Saturday, June 25, 2005

Digital Hugs Don't Have to Hurt


It's not hard to find an insightful, enthusiastic essay on emerging publishing and digital reproduction issues... from within the intellectual property savvy tech publishing community. (Publisher Tim Oreilly wrote Piracy is Progessive Taxation almost three years ago!)

But this week on his co-edited Radar blog, Tim (we're cool like that) wrote about an article that appears in The Book Standard, a Nielsen BookScan-centric site. (Stephen King, Judith Regan... They're not exactly beating the drum for the Long Tail.)

In Buying the Cow, Though the Milk is Free, Booksense has a balanced discussion of unpaid digital downloads of books, addressing both piracy concerns, and marketing boosts. The verdict in this article? Free digital downloads don't detract from sales.

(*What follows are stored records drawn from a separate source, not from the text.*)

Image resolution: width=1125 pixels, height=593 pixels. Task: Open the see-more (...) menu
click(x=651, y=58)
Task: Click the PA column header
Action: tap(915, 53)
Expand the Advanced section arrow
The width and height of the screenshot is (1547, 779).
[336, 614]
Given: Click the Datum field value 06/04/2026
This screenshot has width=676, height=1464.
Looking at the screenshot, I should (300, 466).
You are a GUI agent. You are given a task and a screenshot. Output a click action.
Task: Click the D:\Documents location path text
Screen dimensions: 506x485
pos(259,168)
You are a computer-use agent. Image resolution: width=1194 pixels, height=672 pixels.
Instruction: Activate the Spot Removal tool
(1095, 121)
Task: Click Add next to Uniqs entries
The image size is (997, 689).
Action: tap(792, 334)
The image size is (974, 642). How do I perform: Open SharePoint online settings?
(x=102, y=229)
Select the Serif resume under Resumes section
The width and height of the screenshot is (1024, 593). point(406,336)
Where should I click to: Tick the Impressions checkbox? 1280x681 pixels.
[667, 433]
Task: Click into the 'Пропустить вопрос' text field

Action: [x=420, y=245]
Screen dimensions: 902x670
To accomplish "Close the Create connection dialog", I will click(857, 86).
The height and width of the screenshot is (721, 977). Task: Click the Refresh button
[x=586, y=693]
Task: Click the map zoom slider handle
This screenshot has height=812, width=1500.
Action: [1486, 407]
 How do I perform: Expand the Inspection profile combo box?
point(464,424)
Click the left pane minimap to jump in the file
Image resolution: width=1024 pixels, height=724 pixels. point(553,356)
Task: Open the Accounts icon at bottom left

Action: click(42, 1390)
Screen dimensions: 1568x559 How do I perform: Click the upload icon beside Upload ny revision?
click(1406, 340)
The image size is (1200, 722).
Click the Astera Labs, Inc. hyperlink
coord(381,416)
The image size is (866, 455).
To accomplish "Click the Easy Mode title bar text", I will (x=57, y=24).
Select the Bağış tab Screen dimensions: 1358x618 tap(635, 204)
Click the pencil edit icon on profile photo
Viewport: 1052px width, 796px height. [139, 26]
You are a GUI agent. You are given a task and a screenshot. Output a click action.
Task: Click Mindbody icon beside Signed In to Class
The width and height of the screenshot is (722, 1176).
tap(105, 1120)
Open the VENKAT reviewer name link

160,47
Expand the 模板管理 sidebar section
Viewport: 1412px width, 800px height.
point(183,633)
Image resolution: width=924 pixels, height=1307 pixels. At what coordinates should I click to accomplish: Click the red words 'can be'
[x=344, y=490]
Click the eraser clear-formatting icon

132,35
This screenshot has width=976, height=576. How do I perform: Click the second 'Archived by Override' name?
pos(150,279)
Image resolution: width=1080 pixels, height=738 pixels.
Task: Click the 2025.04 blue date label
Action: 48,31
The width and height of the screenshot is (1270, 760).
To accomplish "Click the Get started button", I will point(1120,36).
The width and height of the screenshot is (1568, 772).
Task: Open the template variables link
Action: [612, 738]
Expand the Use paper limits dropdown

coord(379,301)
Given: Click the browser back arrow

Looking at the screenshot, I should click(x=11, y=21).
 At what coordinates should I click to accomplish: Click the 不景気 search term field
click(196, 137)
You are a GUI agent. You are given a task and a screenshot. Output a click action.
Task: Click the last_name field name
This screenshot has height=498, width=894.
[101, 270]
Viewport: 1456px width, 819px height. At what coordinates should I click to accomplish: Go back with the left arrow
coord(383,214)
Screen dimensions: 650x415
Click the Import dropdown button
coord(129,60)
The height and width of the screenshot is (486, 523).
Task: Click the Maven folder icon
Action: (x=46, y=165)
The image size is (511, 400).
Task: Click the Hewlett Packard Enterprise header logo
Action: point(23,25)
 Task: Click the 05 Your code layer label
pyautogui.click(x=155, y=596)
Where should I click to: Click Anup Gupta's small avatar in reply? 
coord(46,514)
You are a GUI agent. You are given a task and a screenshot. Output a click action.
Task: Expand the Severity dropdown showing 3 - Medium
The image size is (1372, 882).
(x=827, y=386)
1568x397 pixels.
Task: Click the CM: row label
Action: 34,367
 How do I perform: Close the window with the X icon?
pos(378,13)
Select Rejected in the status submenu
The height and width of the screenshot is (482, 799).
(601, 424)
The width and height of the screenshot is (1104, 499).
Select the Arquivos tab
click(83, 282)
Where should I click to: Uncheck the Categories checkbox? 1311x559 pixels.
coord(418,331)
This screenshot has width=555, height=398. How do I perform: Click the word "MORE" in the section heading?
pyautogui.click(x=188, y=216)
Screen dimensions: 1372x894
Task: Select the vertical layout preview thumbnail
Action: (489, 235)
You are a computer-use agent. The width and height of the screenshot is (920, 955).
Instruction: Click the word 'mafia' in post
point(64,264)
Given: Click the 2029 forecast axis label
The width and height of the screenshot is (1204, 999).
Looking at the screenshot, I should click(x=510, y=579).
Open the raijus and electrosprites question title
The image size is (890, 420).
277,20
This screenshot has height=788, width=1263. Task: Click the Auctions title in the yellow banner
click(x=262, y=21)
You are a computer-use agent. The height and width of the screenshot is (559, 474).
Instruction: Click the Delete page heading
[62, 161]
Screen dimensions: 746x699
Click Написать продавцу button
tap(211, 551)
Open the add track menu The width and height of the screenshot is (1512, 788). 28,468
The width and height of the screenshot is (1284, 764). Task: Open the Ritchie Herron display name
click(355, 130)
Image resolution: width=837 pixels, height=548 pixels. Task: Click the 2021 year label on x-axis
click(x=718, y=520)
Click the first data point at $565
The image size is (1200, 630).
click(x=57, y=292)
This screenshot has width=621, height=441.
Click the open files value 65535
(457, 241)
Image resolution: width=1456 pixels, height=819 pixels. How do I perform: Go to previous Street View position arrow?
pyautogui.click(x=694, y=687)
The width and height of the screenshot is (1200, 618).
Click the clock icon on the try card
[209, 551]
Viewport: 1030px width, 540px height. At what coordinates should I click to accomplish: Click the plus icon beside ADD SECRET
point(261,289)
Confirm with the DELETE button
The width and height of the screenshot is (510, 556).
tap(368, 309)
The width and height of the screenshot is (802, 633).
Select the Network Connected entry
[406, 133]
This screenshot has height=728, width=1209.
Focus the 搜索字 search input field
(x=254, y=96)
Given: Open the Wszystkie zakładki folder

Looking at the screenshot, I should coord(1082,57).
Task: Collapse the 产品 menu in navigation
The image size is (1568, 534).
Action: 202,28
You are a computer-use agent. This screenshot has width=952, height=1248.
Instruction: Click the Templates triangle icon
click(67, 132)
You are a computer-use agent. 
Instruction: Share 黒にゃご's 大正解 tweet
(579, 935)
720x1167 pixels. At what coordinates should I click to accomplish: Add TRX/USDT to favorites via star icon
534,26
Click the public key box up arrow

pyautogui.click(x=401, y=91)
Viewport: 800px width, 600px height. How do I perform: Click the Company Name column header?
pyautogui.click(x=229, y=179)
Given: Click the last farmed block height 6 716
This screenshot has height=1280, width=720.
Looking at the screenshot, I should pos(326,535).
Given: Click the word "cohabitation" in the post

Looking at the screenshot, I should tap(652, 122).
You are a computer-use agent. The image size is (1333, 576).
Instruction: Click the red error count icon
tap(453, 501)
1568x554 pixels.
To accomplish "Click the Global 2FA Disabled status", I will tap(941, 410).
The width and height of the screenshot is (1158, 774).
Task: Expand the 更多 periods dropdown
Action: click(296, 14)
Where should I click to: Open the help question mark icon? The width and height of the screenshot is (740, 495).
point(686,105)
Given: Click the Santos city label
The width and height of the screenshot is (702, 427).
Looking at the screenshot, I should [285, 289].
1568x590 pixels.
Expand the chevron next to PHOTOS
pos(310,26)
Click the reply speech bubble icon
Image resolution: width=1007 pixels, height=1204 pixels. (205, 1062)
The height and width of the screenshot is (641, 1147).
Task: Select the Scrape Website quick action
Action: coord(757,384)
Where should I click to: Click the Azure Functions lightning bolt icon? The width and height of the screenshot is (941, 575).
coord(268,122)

According to Patrick Nielsen Hayden, Doctorow’s editor at Tor Books, most first-time sci-fi novels sell between 2,500 and 5,000 copies—if the author is lucky. Since it was published in January of 2003, Down and Out has sold more than 10,000 copies, as reported by Nielsen BookScan, and it’s now in its fifth printing. Doctorow attributes a lot of that success to the free publicity the online version of the book has given him.
Ok, so free downloads don't sabotage book sales. Very cool. But given that even Cory Doctorow describes himself as a "mid-list writer struggling to break in and break out," it's fair to say that the "marketing tool" argument can only apply to so many situations. That said, it's great that alternative distibution models are getting through to the mainstream publishing world.
...according to O’Reilly, a new form of publishing is on the way. “We have looked to the future. There are a lot of opportunities to reinvent what we do, but if we spend all our time protecting what we used to do, then we can’t build the future.”